Schools, already under intense pressure to deliver better test results and meet more rigorous standards. . .

If one is going to use 'test results' as a proxy for 'fitness for a self-sustaining life in a civil society' (as should be the general goal) then one better make DAMN sure the test is crafted to do just that.

I'm suspicious, though, that the intention of the actors is more on the lines of: nearly any 'approved' test will do - just get the '% passed' metrics so I keep my job.

Sebastian said...

Ah, yes -- pass a new law, spend more money, require different tests, and soon enough schools will "deliver better test results and meet more rigorous standards" and have poor kids "approach the same level as their more affluent peers." Sure.

Tank said...

Looks to be a BS "analysis" defining "low-income" based on eligibility for free and reduced price lunches, which in many cases would include children most of us would not deem poor.
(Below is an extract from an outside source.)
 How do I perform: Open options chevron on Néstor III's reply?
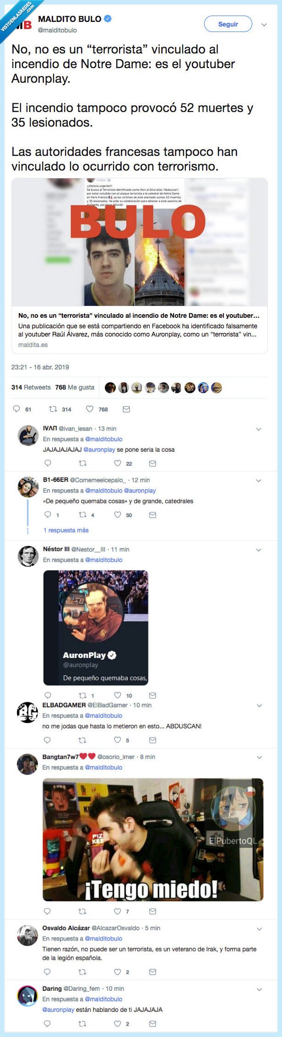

What is the goal of the analysis?

Follow the money.

Big Mike said...

The schools can't do it. The teacher unions fight fang and claw to keep the worst teachers in the school system, and bad principals work to get rid of the best teachers. Those of us who can, take our kids out. Been there. Seen it. It's what's real.

stlcdr said...

I was in favor of school vouchers, until I talked to a parent of kids in a fairly successful school.

The problem is that a lot of successful schools are driven by parent involvement, and a large part of the schools success.

With vouchers, there is no parental involvement from those recipients.

Not a fault of the children, or even necessarily the parents, if they live a good distance away. But it certainly waters down the ability for the school to maintain its success.

In other words, successful education is not borne from government involvement.

Bill Harshaw said...

Not really true,if you trust Bob Somerby's analysis at Daily Howler.

Deirdre Mundy said...

Part of the issue is that they now declare a student "Low Income" if they're below the median family income. And people w/o kids and empty nesters tend to earn more than couples with kids, since one spouse often either stays home or takes a less demanding job to raise kids. Plus, people with kids in the house look even poorer b/c they're dividing the income among 3 or more people instead of among 2.

It's like WIC. You basically have to be a doctor married to a lawyer not to qualify for this 'low income' program in most of the country.

Heck, my kids have never gone hungry a day in their lives, but if they went to school, we'd be a "Title 1" family and get free lunch.

Wince said...

Many Republicans also think that the government ought to give tax dollars to low-income families to use as vouchers for private-school tuition, believing that is a better alternative to public schools....

Static analysis. The real idea is that both public and private school options will improve more quickly over time if you instill competition for those dollars among providers.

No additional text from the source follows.